Statue of the Serpent Marfal
In the years after Marfal was slain and the médōnai were pushed out from civilized society, a great statue was carved at the foot of Ataroun. The sculptor was mostly untrained, an unknown médōnai with little formal training in the arts. The statue is crude in places, long-since worn down and cracked by the rain and blowing sands of the unforgiving desert, yet it still holds a life-like likeness to Marfal as she is described in a serpentine form.
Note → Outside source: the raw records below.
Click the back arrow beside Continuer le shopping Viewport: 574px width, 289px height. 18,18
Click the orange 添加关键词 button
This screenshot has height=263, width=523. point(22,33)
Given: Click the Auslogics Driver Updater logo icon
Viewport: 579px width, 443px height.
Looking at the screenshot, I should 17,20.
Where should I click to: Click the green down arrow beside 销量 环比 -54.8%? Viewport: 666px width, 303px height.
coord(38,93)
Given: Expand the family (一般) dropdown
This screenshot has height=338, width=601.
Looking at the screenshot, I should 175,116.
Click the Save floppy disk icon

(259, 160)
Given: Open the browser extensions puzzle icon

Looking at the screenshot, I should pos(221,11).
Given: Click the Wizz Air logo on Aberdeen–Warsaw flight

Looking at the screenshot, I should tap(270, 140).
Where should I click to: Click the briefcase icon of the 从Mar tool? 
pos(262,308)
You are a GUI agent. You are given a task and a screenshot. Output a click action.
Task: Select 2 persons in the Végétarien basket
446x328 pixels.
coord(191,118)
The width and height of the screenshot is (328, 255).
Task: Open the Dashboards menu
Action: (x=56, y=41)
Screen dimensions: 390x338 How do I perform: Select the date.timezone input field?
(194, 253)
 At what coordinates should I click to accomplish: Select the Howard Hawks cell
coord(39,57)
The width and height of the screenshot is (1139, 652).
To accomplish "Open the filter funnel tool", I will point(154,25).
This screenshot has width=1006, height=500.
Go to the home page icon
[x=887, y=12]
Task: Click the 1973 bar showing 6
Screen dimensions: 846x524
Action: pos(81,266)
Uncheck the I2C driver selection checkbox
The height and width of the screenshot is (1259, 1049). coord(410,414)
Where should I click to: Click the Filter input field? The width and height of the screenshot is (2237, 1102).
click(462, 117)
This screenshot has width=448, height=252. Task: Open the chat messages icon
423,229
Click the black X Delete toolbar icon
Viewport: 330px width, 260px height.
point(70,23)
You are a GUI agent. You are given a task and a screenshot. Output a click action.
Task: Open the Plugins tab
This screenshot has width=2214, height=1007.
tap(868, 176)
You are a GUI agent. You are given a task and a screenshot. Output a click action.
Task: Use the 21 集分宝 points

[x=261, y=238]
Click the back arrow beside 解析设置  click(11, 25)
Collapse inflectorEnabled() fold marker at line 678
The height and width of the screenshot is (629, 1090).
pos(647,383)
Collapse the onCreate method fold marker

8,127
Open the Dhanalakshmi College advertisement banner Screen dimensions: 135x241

It is a depiction of her death, with two arrows piercing her muzzle and pining her head to her chest through her heart.
Purpose / Function
The statue pays homage to Marfal's martyrdom and serves as a reminder to both médōnai and humans of the blood that has been shed.
Alterations
Wind, sand, and rain has worn the statue down, although it remains in relatively-pristine condition. Moss and lichen have begun to encroach on the lower reaches, and a few cracks and chips decorate the statue's surface.
Architecture
The statue itself was carved from a block of marble dragged up from Pageneid. Normally, a marble quarry would readily sell such a large piece of rock, but given the reputation of médōnai and what it was going towards, the block was stolen rather than sold.
History
The piece was carved by a young médōnai who's name has been forgotten by history. She began working around 20 r.e.a and did not finish for another five years.
For nearly sixty years, the statue weathered the desert sands without consequence; in the year 75, a raid performed by the nearest village nearly saw the statue toppled. A life was given to prevent its destruction, and after the médōnai succumbed to her grievous wounds at the statue's base, she was laid to rest beneath the sands nearby it. A little plaque on the near pillar holds her name and the tale of her sacrificial deed.